[Instructions to follow]
Each record below is to be copied word for word, with pictures removed.

[Extracted data]
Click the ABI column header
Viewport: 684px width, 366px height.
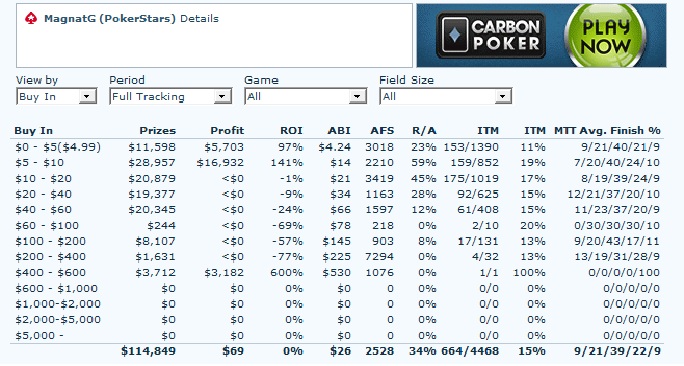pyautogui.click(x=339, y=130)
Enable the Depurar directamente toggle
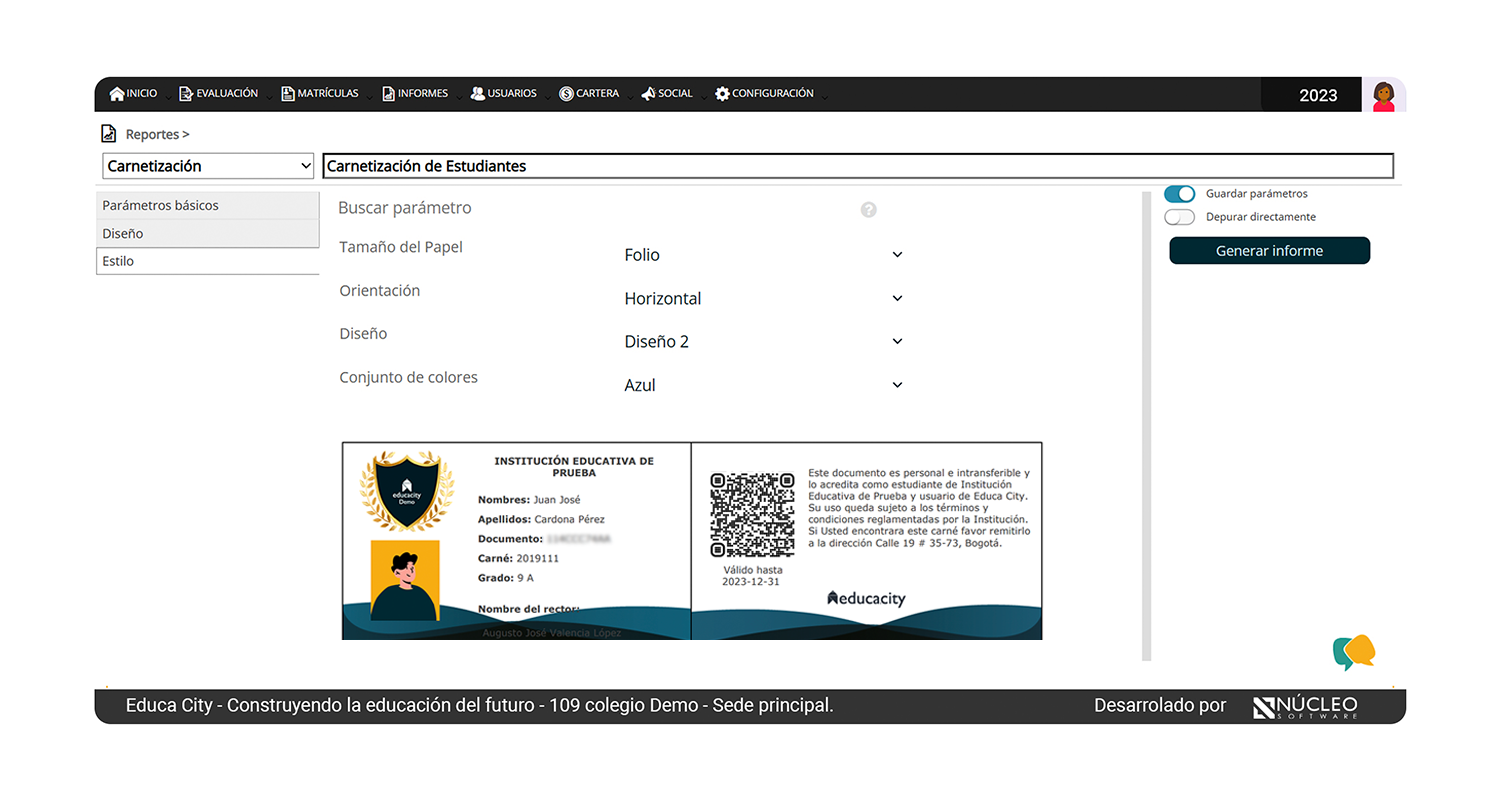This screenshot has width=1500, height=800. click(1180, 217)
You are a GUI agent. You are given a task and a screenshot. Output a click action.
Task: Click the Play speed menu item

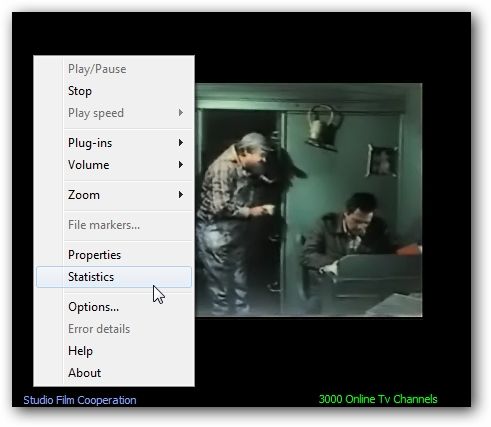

[Exercise answer]
Click the ABI column header
Viewport: 684px width, 366px height.
pyautogui.click(x=339, y=130)
Enable the Depurar directamente toggle
This screenshot has width=1500, height=800. click(1180, 217)
You are a GUI agent. You are given a task and a screenshot. Output a click action.
Task: Click the Play speed menu item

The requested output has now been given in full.